El Colegio de Arquitectura y Urbanismo de la Provincia de Buenos Aires Distrito 9 dio a conocer los resultados del Concurso Provincial de Ideas para la puesta en valor del complejo balneario. El fallo del jurado fue unánime, aunque la naturaleza no vinculante del certamen y la disputa entre el Municipio y la Provincia dejan en suspenso la materialización de las propuestas.
Los arquitectos Guillermo Alejandro Lesch y Leticia Alfaro se alzaron con el primer premio del Concurso Provincial de Ideas para la puesta en valor arquitectónica y paisajística del Complejo Punta Mogotes, organizado por el Colegio de Arquitectura y Urbanismo de la Provincia de Buenos Aires Distrito 9 (CAUBA D9). El jurado, integrado por representantes del Colegio, la Administración Punta Mogotes y el Ministerio de Producción, Ciencia e Innovación Tecnológica, emitió su fallo por unanimidad en las jornadas del 28, 29 y 30 de abril.

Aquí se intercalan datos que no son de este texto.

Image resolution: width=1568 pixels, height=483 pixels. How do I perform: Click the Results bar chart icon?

Diego Domingorena, presidente del CAUBA D9, explicó a el Retrato que la propuesta ganadora es la que mejor interpretó las bases del concurso. El eje central no es la construcción de nuevas estructuras sino la refuncionalización de las existentes: “Reacomodar y refuncionalizar, no demoler ni hacer nada nuevo”, sintetizó. La propuesta apunta a transformar lo que hoy es percibido como una “jungla de asfalto”, es decir, una extensa playa de estacionamiento sin tratamiento paisajístico, en un espacio permeable que integre visualmente las lagunas del área.
Otro eje central es la conectividad entre el barrio y el complejo, hoy prácticamente inexistente por la presencia de barreras arquitectónicas. El proyecto busca además que las instalaciones funcionen todo el año y no solo en temporada de verano, a través de una refuncionalización de los edificios existentes orientada a la sostenibilidad y la armonía con el paisaje.

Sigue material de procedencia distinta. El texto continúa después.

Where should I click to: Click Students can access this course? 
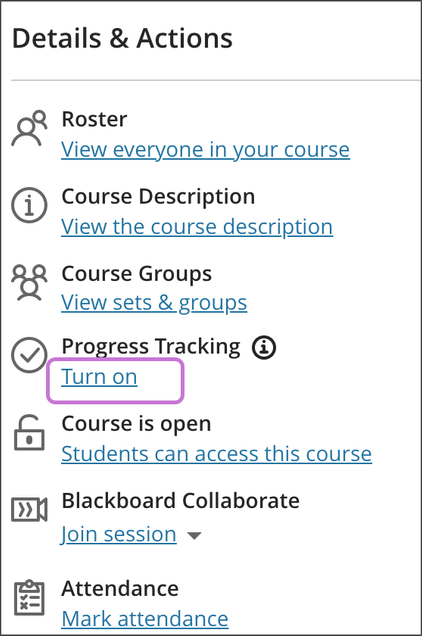[216, 453]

Los premios y las menciones
El segundo premio correspondió al equipo conformado por los arquitectos Damián Basalo, Adrián Olivero, Matías Zoppi y Rubén Zoppi, con un amplio grupo de colaboradores. El tercer premio fue para el Mg. Arq. Juan Martín Flores, con asesores en paisaje especializados. El certamen también otorgó dos menciones honoríficas, una de ellas al equipo encabezado por los arquitectos Pablo Fidel Rescia y María Hilda Macías, y otra al liderado por Marcelo Fabián Alberola y Manuel Cejas.
El conflicto político que pone en duda la ejecución
El dato que condiciona el futuro del proyecto es el carácter no vinculante del concurso. Al tratarse de un concurso de “ideas”, el promotor, en este caso la Provincia de Buenos Aires, no está obligado a respetar ninguna de las propuestas ni a convocar a los arquitectos ganadores para la ejecución. “El rol de los profesionales que ganaron tendrá que ver con la importancia que le dé el promotor: si los convoca, no los convoca, si los hace partícipes o no”, aclaró Domingorena.

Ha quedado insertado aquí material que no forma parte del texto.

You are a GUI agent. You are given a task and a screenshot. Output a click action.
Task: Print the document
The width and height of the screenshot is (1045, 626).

A esa incertidumbre técnica se suma un conflicto político de fondo que consta de larga data, el Municipio de Mar del Plata se ha manifestado en contra de cualquier reforma en el complejo, en el marco de una disputa jurisdiccional y judicial con la Provincia que el CAUBA D9 prefiere no arbitrar. “Nosotros estamos abstraídos de este conflicto, es un problema político, administrativo y judicial que nos excede”, señaló Domingorena, aunque no ocultó su preocupación por el destino del trabajo realizado. “Es una pena que por estas cuestiones el proyecto quede en una carpeta y no se lleve a cabo”, afirmó.
El financiamiento tampoco está definido. Domingorena mencionó como posibilidades que los concesionarios del complejo contribuyan parcialmente a la obra pública, o que la Provincia acceda a un crédito internacional, aunque reconoció que ambas alternativas escapan al ámbito del Colegio. Sobre el impacto económico y laboral, subrayó que sería “virtuoso” que la mano de obra y los proveedores sean mayoritariamente locales, para que el complejo devuelva a la ciudad “este círculo virtuoso de la industria de la construcción”.
La posición del CAUBA D9
El Colegio celebró la concreción del certamen como reafirmación de una herramienta que considera fundamental para la producción de ciudad: transparente, participativa y técnicamente rigurosa. En su posicionamiento institucional, destacó que las bases del concurso incorporan criterios que promueve de manera sostenida, como la accesibilidad, preservación ambiental, puesta en valor del patrimonio y eliminación de barreras físicas y sociales. “Estamos convencidos de que el producto es el mejor y es el que tiene que materializarse ahí”, concluyó Domingorena.